Site Reliability Engineer (SRE)

Our SRE team is responsible for the overall performance and reliability of Evernote’s service and products. This includes over 200 million passionate and engaged users around the world, with billions of notes and files. We are looking for a Site Reliability Engineer to help us in the ongoing mission of delivering an outstanding service to our users.

 

We participate in all aspects of running our platform at scale, focusing on both the service as it runs today and ensuring we can deliver new and exciting features rapidly to users. We have a real passion for automation and we continually seek to improve. We work hand-in-hand with product teams to help them ship production-ready services and get new features in our users' hands. We use Service Level Objectives (SLOs) based on Key Performance Indicators (KPIs) for each of our services and use them to allow us to move quickly while maintaining the quality service our users expect.

What you’ll do

  • Work closely with engineering teams to maintain and scale our existing production platform
  • Help us evolve what it means to be an SRE at Evernote
  • Evolve and implement production readiness standards for new services
  • Champion our SLOs and look to continuously improve them
  • Develop and maintain automation to reduce operations toil for the team
  • Participate in an on-call rotation for our production services

What we’re looking for

  • You possess a contagious sense of ownership and the tenacity to always find a way
  • You focus on quality to build manageable, scalable, and maintainable systems
  • You know that perfection is the enemy of done and when to make trade-offs
  • You emphasize the importance of making decisions based on data
  • You enjoy solving tough technical problems
  • You exercise judgement in a way which reduces risks
  • You share enthusiastically to reduce disconnects and communication breakdowns
  • You always want to understand the why in order to better see patterns and improve quality

What you’ve done

  • You know Linux systems like the back of your hand
  • You’ve managed production environments at scale in a public cloud environment (AWS or GCP)
  • You have a strong familiarity with web applications including MySQL, Java, Apache
  • You’ve attained a deep understanding of networking protocols (e.g. TCP/IP, HTTP, DNS, etc)
  • You’ve implemented and used third-party metrics and monitoring platforms such as DataDog and PagerDuty
  • You possess the ability to wrangle problems quickly using the tools available at your disposal
  • You’ve used configuration management and orchestration tools and you understand why they’re important
  • You’ve built extensible and maintainable automation (Shell, Python, or Go preferred)
  • You’ve run containerized microservices using Kubernetes

Skills that are particularly meaningful to us

  • Google Cloud Platform: GLB, Pub/Sub, Spanner, GCS, App Engine, and GKE
  • Monitoring: PagerDuty, DataDog, Splunk
  • Tools: Ansible, Puppet, Helm, Jenkins, Cloud Deployment Manager, Terraform
  • Infrastructure: HAProxy, Envoy, ElasticSearch, Consul
  • Languages/Libraries: Go, Python, Java, Thrift, gRPC
We are committed to an inclusive and diverse Evernote. We believe that different perspectives lead to better ideas, and better ideas allow us to better understand the needs and interests of our diverse, global Evernote Community. We welcome people of different backgrounds, experiences, abilities and perspectives and are an equal opportunity employer.

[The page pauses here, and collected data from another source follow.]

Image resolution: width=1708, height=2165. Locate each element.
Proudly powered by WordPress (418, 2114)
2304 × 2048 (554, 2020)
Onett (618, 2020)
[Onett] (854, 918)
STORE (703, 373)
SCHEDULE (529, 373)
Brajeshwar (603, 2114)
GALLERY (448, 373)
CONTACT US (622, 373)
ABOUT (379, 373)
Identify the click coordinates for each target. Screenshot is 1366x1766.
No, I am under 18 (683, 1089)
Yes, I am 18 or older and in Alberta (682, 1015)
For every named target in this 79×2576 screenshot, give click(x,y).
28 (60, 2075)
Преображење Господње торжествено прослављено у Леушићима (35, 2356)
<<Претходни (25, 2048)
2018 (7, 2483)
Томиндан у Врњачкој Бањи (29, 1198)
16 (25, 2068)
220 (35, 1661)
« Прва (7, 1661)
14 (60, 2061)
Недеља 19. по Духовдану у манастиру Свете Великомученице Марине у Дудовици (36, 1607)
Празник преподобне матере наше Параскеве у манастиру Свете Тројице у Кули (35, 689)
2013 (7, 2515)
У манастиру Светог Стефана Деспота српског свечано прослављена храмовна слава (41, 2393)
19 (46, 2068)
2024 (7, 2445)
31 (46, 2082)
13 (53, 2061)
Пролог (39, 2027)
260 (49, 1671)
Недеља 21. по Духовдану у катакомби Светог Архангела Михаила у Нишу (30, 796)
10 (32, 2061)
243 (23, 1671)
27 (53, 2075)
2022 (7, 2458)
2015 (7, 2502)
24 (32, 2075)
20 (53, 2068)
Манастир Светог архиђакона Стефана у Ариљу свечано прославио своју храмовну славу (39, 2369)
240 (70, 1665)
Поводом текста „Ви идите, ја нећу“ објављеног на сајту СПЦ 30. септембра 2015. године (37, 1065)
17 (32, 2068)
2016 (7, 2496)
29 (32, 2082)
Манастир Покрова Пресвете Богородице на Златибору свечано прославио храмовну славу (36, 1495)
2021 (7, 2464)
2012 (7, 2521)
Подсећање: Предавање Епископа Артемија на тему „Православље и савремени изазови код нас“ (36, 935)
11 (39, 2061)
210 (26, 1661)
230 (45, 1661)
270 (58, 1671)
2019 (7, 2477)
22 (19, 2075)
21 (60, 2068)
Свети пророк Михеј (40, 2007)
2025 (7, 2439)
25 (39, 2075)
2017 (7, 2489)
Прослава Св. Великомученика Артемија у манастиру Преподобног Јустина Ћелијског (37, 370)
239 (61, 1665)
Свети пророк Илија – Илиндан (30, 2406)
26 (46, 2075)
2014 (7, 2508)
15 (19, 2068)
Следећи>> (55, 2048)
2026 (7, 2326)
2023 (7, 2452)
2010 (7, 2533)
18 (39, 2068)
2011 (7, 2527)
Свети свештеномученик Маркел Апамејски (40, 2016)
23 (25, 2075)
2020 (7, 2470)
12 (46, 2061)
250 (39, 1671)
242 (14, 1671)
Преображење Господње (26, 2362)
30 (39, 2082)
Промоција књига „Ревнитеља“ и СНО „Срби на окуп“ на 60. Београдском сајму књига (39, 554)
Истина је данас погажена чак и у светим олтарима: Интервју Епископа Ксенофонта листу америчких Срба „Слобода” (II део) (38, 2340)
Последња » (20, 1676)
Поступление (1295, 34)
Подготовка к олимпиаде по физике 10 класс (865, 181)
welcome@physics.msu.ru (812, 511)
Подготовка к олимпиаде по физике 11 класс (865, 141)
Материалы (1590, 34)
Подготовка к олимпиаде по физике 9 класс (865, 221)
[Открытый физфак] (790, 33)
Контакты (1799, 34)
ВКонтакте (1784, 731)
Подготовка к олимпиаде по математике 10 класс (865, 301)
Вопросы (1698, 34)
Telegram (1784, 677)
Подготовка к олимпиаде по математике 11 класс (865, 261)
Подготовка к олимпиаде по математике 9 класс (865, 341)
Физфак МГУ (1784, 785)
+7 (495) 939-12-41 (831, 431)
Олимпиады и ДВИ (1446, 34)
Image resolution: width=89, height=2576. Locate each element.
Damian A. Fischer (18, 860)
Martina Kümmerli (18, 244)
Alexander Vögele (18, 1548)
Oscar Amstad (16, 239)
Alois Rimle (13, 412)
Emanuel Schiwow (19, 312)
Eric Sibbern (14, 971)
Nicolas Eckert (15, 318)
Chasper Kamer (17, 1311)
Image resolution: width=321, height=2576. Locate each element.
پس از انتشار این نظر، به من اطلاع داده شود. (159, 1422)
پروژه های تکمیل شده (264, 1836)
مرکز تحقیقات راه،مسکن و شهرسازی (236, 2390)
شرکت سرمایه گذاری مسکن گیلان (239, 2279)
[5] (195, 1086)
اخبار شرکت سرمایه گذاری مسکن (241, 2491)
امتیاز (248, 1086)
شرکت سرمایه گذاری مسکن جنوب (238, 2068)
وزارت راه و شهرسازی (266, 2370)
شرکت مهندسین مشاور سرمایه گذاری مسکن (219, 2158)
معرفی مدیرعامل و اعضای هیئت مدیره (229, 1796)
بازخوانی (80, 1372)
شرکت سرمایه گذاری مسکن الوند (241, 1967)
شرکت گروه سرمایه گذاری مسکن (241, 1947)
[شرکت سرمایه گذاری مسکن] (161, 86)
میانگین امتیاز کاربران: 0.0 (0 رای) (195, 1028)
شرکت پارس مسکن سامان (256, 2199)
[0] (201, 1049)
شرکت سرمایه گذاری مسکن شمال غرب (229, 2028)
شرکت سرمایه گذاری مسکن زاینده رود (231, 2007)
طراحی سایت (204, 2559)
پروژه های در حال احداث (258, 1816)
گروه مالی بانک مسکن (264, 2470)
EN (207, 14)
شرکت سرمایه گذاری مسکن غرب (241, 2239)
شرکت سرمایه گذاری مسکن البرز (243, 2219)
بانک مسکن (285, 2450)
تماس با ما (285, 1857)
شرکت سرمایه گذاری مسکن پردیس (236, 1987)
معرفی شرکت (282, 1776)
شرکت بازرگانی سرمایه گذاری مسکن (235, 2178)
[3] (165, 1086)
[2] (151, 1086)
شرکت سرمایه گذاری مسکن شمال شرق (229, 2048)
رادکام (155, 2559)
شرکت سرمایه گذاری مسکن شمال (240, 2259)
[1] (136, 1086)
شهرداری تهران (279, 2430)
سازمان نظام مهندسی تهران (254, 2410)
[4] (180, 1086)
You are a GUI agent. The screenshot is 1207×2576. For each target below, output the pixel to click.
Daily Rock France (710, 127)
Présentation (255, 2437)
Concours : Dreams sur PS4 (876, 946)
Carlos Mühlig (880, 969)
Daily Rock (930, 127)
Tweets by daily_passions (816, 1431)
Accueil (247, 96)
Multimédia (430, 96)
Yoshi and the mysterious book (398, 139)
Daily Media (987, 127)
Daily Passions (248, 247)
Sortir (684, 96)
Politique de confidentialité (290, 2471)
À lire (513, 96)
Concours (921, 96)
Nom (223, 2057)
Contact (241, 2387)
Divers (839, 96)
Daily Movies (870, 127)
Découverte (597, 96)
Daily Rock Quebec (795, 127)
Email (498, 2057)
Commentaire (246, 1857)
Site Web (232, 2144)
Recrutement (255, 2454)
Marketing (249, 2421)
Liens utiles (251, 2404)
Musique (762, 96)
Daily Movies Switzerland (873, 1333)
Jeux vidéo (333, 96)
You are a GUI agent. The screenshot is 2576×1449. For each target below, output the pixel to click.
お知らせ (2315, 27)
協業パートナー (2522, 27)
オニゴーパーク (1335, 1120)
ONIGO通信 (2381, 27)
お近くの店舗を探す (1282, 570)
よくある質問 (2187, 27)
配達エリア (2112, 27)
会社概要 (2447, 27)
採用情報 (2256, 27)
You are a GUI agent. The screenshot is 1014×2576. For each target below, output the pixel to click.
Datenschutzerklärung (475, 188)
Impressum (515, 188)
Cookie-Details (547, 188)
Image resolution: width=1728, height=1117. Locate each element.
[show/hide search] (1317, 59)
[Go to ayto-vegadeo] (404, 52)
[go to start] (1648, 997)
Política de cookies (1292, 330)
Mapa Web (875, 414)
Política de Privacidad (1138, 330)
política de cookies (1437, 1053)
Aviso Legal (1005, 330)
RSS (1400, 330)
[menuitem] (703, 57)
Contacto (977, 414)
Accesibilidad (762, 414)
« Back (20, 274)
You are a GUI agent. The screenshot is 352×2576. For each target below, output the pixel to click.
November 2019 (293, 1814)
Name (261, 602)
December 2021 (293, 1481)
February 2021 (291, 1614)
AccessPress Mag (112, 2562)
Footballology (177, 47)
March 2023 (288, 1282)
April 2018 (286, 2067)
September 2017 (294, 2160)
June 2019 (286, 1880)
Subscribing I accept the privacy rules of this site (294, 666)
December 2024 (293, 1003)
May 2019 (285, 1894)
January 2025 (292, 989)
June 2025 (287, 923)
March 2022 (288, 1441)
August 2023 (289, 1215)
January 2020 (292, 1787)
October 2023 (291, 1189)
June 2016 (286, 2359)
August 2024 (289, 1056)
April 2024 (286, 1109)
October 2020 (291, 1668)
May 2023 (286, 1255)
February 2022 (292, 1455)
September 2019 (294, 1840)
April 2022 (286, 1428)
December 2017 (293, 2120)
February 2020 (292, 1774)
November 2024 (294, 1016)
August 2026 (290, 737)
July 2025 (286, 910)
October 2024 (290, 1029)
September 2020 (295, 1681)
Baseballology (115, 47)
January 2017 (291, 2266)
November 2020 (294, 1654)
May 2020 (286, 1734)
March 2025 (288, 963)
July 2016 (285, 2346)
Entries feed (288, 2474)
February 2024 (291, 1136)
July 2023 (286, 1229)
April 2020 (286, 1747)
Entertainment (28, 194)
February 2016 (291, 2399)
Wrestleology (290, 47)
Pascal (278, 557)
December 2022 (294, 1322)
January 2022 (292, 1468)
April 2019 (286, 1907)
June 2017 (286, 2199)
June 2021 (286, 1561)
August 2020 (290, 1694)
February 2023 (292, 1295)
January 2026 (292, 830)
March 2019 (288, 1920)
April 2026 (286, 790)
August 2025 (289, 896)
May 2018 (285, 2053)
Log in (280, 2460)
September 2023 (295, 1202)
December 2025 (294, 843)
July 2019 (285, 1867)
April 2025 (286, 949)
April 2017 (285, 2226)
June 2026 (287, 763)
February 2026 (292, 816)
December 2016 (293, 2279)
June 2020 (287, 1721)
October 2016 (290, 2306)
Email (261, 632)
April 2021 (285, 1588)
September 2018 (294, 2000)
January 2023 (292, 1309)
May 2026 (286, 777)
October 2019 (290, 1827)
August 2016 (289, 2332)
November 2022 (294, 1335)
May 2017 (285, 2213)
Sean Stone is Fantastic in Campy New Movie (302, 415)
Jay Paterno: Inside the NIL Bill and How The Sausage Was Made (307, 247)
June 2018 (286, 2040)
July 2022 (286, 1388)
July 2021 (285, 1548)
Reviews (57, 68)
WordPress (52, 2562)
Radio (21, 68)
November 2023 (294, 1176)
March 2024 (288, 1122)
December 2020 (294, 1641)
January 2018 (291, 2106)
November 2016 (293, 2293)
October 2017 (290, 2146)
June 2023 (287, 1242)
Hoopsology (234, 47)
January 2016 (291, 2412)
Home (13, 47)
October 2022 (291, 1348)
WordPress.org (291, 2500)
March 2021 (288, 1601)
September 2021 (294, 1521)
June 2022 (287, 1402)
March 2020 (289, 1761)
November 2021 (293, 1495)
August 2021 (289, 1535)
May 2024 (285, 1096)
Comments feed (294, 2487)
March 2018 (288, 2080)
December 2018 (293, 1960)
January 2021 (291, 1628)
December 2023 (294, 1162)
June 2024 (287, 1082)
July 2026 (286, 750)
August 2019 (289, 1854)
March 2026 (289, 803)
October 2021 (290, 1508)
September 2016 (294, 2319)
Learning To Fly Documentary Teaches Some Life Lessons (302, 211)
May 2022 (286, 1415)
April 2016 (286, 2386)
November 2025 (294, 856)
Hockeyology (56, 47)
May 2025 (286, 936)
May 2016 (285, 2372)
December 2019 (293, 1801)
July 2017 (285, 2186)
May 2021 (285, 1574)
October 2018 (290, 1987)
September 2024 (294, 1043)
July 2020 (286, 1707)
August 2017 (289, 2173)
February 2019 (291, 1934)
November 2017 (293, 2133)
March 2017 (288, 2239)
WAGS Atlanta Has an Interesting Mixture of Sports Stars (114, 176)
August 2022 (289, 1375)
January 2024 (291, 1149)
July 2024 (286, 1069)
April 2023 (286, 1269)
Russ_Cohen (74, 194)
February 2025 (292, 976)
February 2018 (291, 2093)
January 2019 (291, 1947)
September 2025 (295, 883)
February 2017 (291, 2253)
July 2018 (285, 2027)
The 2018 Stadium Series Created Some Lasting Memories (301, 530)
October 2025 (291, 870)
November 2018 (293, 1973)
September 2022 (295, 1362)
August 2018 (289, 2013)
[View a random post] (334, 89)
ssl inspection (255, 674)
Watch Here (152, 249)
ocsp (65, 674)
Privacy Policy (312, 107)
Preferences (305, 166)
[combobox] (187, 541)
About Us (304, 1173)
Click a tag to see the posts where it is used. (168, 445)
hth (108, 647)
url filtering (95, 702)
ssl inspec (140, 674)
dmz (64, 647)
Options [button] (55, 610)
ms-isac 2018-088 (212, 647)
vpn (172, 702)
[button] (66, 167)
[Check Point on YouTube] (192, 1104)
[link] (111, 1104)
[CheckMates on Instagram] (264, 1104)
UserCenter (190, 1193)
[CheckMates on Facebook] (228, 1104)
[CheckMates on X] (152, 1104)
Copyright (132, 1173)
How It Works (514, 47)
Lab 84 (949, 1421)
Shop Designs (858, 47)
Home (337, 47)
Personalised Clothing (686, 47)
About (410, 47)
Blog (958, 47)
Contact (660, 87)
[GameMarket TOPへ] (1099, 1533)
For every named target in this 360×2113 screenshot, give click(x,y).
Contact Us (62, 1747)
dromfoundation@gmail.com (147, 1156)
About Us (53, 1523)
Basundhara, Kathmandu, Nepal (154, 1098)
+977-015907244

Apply for Site Reliability Engineer (SRE)

About Evernote

Evernote is a place for individuals and teams to assemble, nurture, and share ideas in any form.

We’ve assembled an incredibly talented, diverse, and spirited team to build products that impact the lives of millions of people around the world. Our employees enjoy access to the best tools available, an open and collaborative work environment, and end each day knowing that they’ve made a tangible impact.

The Evernote app is available across platforms on desktop, mobile, or on the web, meaning your ideas are always with you, always accessible, and always in sync. We believe that no idea is too big to lead or too small to matter, and continually develop a service and reputation based on innovation and trust.